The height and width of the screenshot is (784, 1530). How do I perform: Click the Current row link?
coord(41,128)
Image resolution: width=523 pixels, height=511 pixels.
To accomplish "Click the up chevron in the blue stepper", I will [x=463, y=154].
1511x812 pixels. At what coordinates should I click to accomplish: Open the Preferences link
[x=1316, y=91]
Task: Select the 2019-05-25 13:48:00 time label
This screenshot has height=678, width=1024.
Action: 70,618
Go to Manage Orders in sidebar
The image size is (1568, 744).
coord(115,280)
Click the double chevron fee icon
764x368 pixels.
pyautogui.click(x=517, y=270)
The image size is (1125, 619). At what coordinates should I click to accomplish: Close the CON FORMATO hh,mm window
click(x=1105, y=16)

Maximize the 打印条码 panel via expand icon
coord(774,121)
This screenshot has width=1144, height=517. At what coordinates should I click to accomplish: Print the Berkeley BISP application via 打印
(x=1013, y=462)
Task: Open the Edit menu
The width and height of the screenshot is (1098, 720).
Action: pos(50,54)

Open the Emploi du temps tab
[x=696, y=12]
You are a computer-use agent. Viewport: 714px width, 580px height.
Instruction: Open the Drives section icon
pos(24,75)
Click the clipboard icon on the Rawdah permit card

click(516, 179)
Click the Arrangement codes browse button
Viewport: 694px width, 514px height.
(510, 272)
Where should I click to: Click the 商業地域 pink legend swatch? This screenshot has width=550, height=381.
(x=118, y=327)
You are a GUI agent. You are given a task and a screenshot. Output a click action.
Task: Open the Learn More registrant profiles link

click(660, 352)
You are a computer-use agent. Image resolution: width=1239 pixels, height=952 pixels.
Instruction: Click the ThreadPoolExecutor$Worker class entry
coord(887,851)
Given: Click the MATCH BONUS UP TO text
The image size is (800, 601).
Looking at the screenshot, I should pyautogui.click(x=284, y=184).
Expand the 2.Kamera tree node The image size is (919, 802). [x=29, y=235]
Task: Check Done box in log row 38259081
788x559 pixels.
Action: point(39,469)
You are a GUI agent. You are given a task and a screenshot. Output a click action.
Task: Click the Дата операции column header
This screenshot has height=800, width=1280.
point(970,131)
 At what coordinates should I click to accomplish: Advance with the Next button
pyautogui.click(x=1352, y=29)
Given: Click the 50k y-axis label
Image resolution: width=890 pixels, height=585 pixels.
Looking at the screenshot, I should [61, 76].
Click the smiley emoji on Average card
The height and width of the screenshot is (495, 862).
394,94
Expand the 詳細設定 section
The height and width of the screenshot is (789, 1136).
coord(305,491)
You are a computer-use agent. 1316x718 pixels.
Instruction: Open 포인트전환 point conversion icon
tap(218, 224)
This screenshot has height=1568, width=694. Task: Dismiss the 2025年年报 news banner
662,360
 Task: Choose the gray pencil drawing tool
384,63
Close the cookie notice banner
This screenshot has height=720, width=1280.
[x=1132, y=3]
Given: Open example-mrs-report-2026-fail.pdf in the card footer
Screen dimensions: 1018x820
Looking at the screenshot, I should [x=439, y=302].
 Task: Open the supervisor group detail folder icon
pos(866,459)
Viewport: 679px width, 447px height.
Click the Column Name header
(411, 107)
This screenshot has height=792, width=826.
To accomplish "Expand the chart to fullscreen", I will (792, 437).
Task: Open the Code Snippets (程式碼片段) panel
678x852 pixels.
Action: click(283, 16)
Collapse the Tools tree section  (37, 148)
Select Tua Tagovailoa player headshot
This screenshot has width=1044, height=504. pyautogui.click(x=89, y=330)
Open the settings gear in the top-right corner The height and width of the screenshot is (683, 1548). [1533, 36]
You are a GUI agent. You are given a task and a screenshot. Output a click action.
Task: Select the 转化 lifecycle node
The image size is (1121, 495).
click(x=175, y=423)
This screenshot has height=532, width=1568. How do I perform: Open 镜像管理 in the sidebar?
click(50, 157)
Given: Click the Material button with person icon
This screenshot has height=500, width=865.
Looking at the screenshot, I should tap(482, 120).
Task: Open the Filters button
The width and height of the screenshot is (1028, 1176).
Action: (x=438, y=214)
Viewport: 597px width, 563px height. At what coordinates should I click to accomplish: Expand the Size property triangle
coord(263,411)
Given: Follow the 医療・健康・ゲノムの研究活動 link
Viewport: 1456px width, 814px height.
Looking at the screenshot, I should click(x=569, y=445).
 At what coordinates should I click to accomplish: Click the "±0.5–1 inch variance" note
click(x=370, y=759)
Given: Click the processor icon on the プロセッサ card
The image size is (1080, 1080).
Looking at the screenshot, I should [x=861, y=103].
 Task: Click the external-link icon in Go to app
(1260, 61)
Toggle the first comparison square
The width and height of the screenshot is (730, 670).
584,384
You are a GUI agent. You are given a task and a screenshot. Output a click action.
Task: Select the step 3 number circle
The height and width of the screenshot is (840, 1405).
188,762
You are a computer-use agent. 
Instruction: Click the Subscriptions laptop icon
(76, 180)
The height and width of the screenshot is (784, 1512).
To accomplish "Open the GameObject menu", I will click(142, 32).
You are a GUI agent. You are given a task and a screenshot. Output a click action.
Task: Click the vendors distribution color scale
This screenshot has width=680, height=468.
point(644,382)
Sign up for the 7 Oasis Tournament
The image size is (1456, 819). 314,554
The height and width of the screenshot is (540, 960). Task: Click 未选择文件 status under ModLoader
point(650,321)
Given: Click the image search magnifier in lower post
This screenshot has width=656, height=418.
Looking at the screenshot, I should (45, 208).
++++++++++
▸ Exercise goal
Which of the lines above carry the string "menu"? Copy every one.

▸ Answer
Task: Open the Edit menu
To accomplish "Open the GameObject menu", I will click(142, 32).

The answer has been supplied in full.